Cheptel isérois : une dynamique contrastée

Si le nombre de bovins baisse continuellement depuis six ans (un peu plus de 150 000 bêtes en 2014 contre 140 000 aujourd'hui, viandes et laitiers confondus), les cheptels ovins (910 élevages en 2020) et caprins (543) semblent résister, et même se développer pour ce qui est du cheptel porcin.

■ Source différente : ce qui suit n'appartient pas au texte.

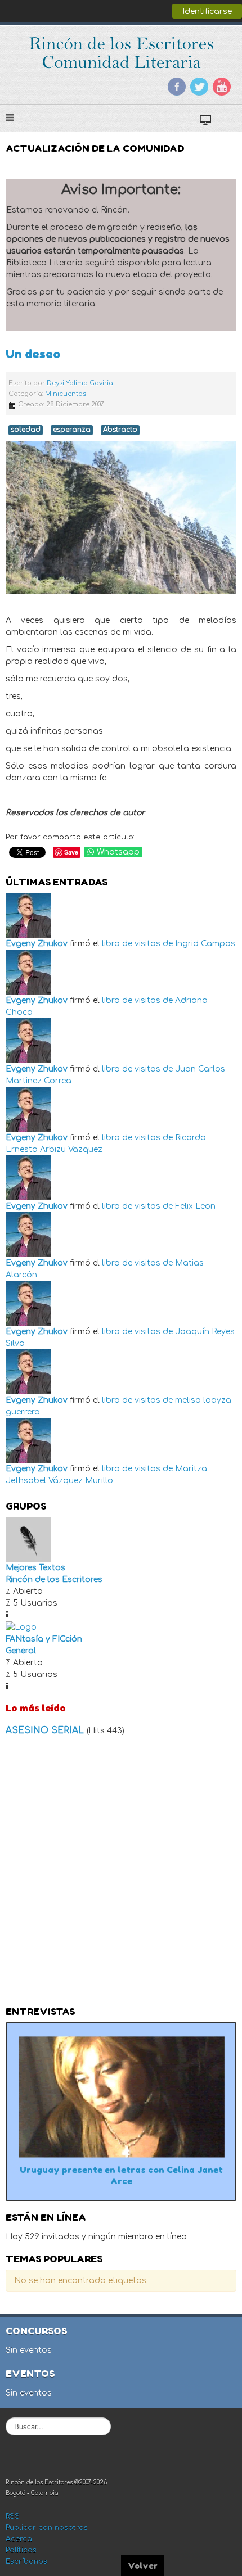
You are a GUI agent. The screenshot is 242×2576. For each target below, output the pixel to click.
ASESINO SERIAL (46, 1730)
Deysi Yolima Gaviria (80, 383)
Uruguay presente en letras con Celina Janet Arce (121, 2175)
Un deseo (33, 354)
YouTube (222, 87)
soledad (26, 429)
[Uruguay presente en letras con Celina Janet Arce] (121, 2097)
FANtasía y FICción (44, 1639)
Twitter (199, 87)
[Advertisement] (121, 1874)
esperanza (72, 429)
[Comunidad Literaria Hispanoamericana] (121, 53)
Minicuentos (65, 393)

« C'est la première que l'on perd des bovins dans le département, alerte le président du GDS, Jean-Yves Bouchier. Non seulement on perd des éleveurs, mais on perd aussi des animaux. C'est inquiétant. » En effet, les exploitations s'agrandissent, mais le nombre d'éleveurs se contracte : ils étaient 2 400 en 2014, ils sont à peine 2 000 aujourd'hui. En cause, bien sûr, les crises à répétition des filières lait et viande, les cessations d'activités, mais également les épisodes de séchesse récurrents qui contraignent certains éleveurs à décapitaliser. En revanche, du côté des élevages porcins, les courbes progressent régulièrement : il y avait 179 élevages en 2014, ils sont 222 aujourd'hui. Boostés sans doute par la demande en porc local.